BEGIN INFORMATION GIVEN
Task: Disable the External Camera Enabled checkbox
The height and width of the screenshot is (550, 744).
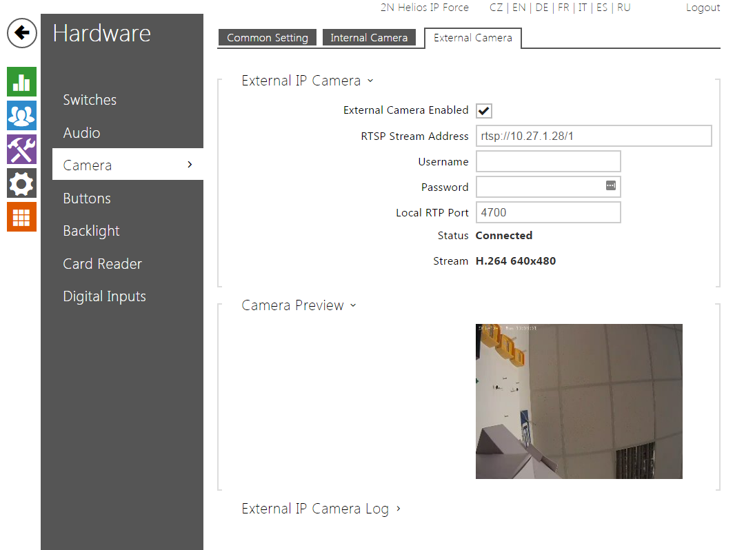Action: (x=484, y=111)
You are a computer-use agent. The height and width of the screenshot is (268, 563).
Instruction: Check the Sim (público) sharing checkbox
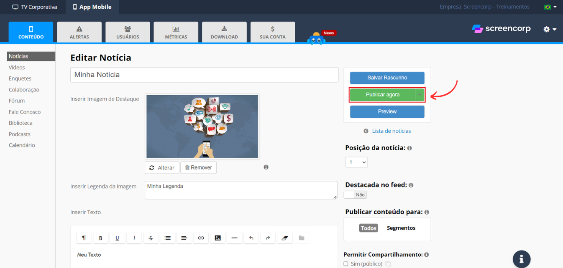click(346, 264)
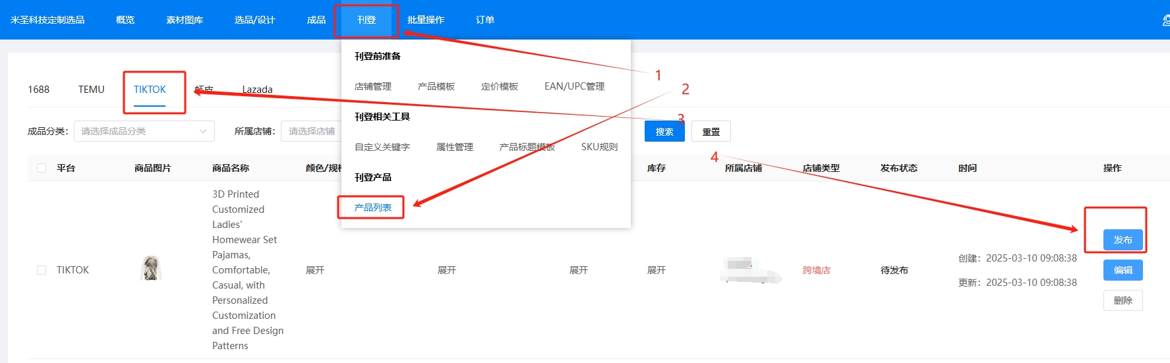The width and height of the screenshot is (1170, 363).
Task: Check the TIKTOK product row checkbox
Action: [42, 270]
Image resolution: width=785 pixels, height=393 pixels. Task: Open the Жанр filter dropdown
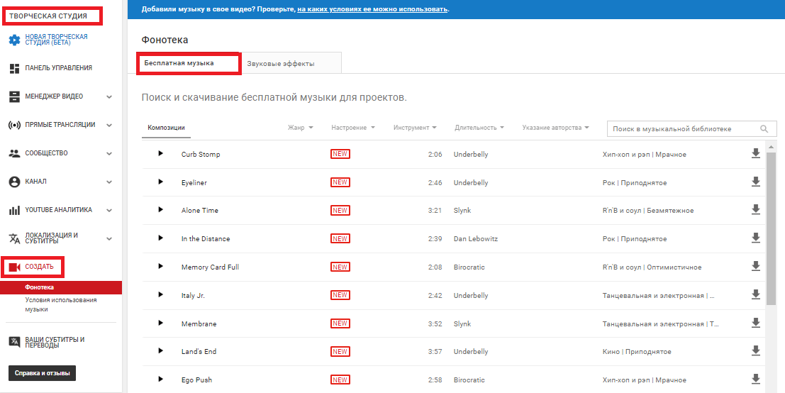pyautogui.click(x=301, y=128)
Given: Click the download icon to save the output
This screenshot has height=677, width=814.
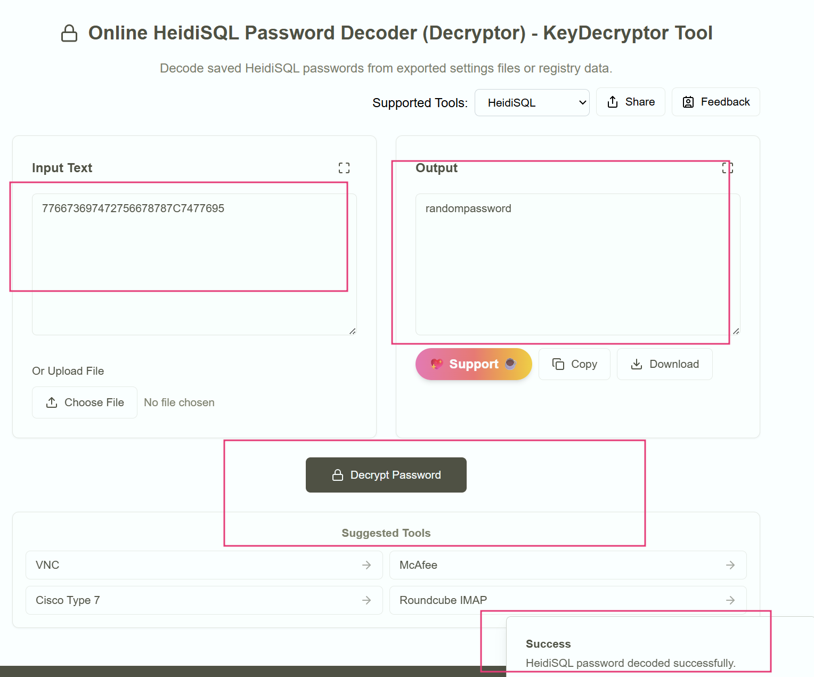Looking at the screenshot, I should click(x=636, y=364).
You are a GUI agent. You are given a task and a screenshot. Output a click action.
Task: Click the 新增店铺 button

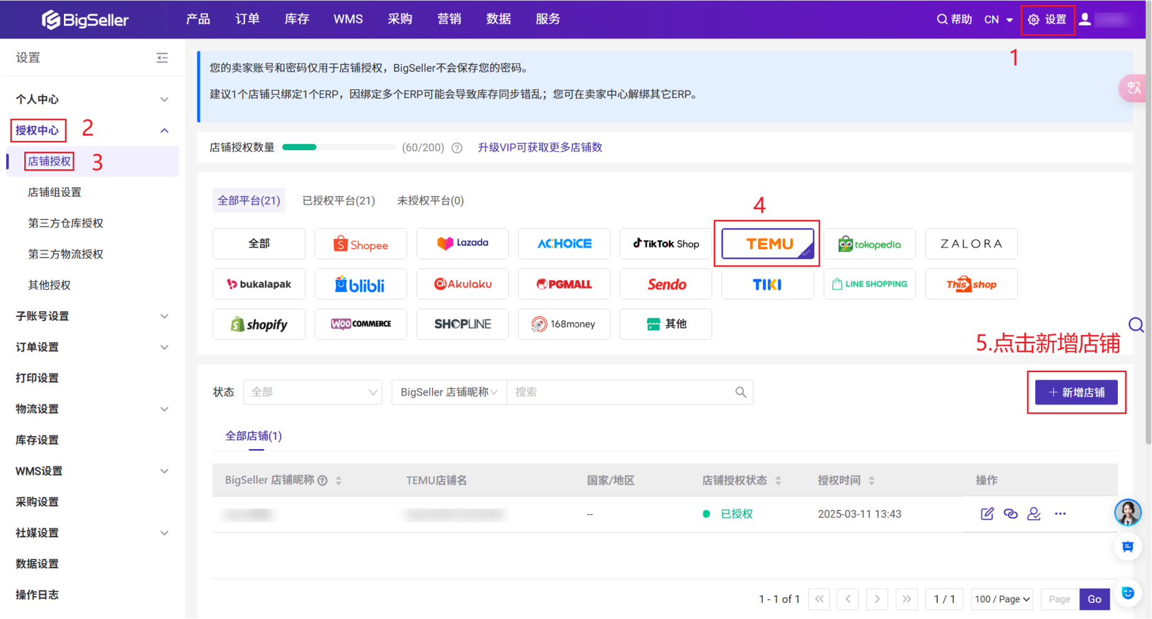coord(1076,392)
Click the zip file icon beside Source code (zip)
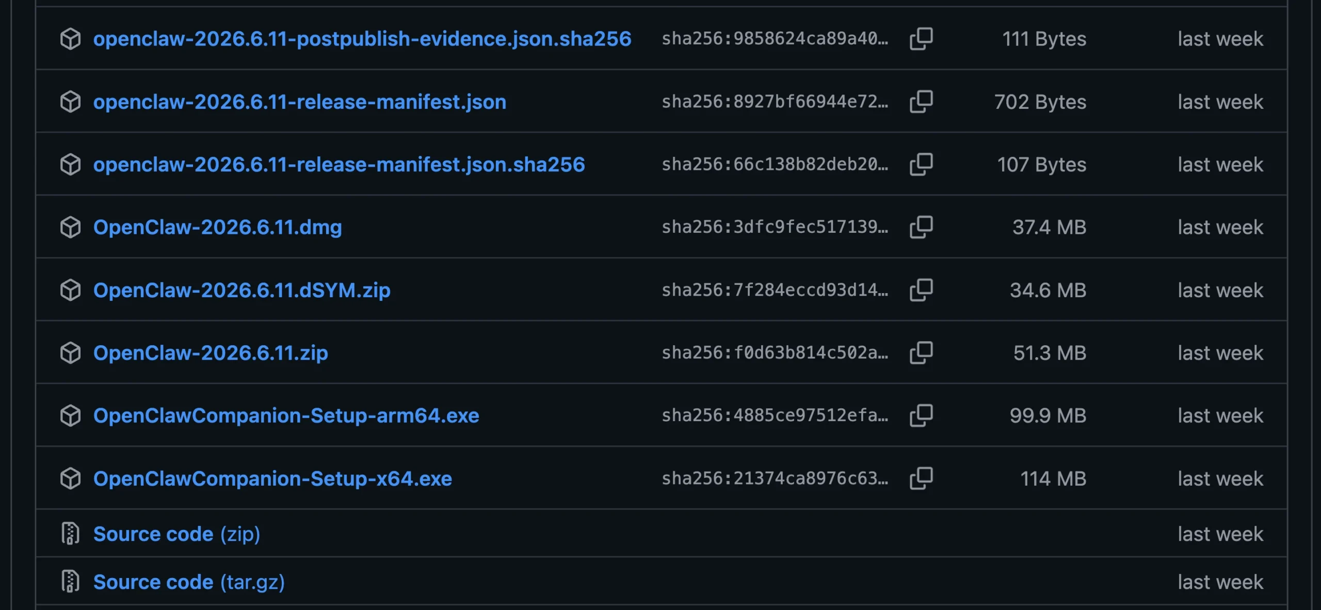The image size is (1321, 610). pyautogui.click(x=70, y=534)
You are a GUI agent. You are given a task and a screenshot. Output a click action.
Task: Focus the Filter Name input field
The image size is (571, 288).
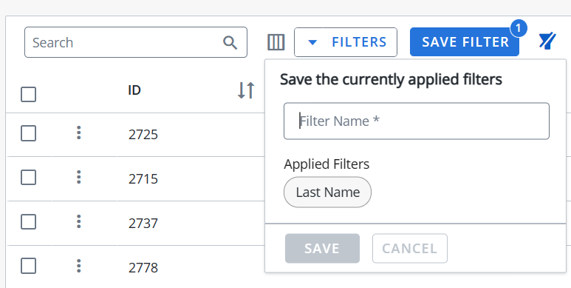coord(416,121)
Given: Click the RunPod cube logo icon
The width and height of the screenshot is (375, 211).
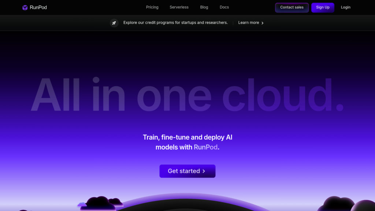Looking at the screenshot, I should coord(25,7).
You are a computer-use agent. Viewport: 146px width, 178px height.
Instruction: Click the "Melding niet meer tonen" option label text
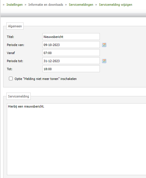click(46, 79)
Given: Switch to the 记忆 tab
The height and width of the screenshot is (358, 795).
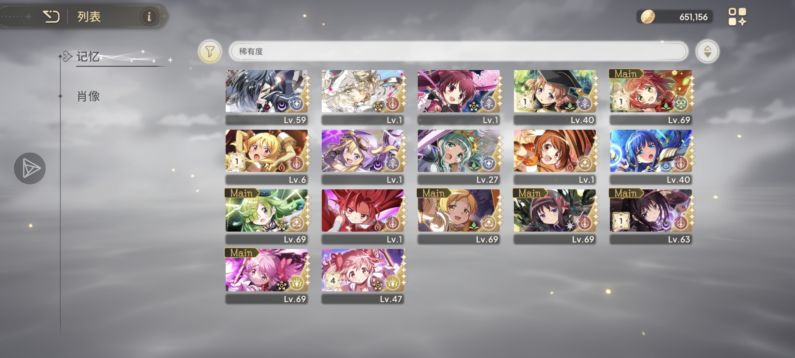Looking at the screenshot, I should [x=88, y=57].
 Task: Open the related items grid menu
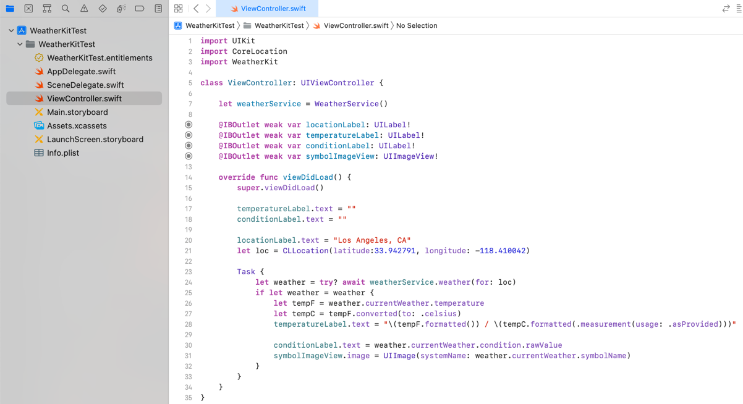tap(178, 9)
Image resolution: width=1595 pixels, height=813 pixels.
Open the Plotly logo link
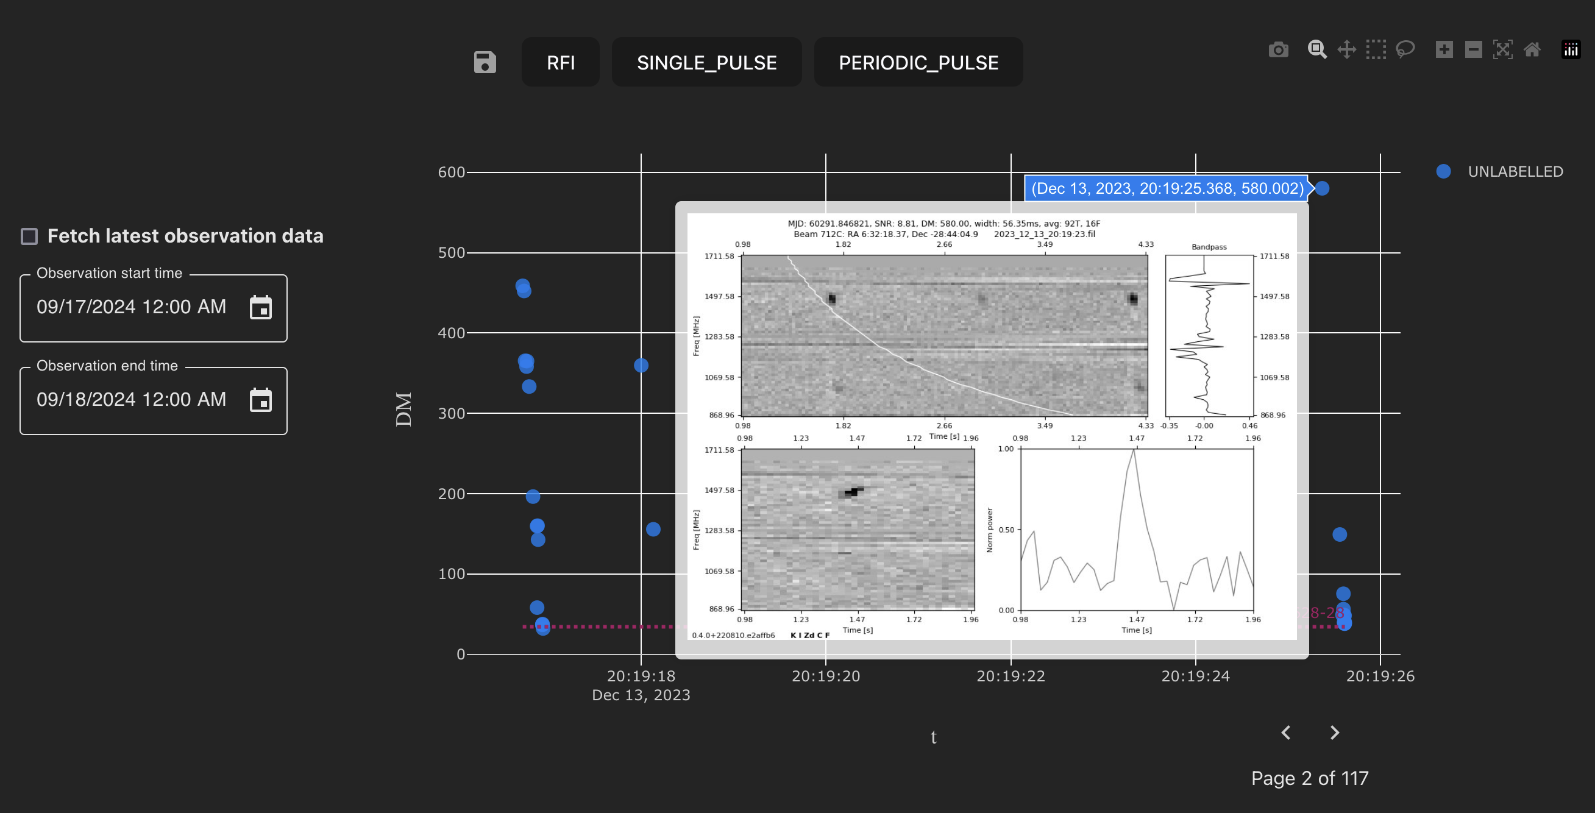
END INFORMATION GIVEN
▶ [WORK REQUEST] Please output each line above exactly and omit all images.

▶ [RESULT OF THE TASK]
Task: Disable the External Camera Enabled checkbox
The height and width of the screenshot is (550, 744).
Action: (x=484, y=111)
You are a computer-use agent. The height and width of the screenshot is (268, 563).
Instruction: Check the Sim (público) sharing checkbox
click(346, 264)
The width and height of the screenshot is (1170, 363).
Task: Check the TIKTOK product row checkbox
Action: [42, 270]
Image resolution: width=785 pixels, height=393 pixels. Task: Open the Жанр filter dropdown
pyautogui.click(x=301, y=128)
Given: Click the download icon to save the output
This screenshot has height=677, width=814.
Looking at the screenshot, I should click(x=636, y=364).
You are a GUI agent. You are given a task and a screenshot. Output a click action.
Task: Click the 新增店铺 button

coord(1076,392)
Click the zip file icon beside Source code (zip)
The image size is (1321, 610). pyautogui.click(x=70, y=534)
You are a GUI agent. You are given a task and a screenshot. Output a click action.
Task: Focus the Filter Name input field
The image size is (571, 288).
coord(416,121)
Given: Click the RunPod cube logo icon
The width and height of the screenshot is (375, 211).
Looking at the screenshot, I should coord(25,7).
You are a computer-use agent. Viewport: 146px width, 178px height.
Instruction: Click the "Melding niet meer tonen" option label text
click(46, 79)
Given: Switch to the 记忆 tab
The height and width of the screenshot is (358, 795).
Looking at the screenshot, I should [x=88, y=57].
 Task: Open the related items grid menu
tap(178, 9)
Image resolution: width=1595 pixels, height=813 pixels.
Open the Plotly logo link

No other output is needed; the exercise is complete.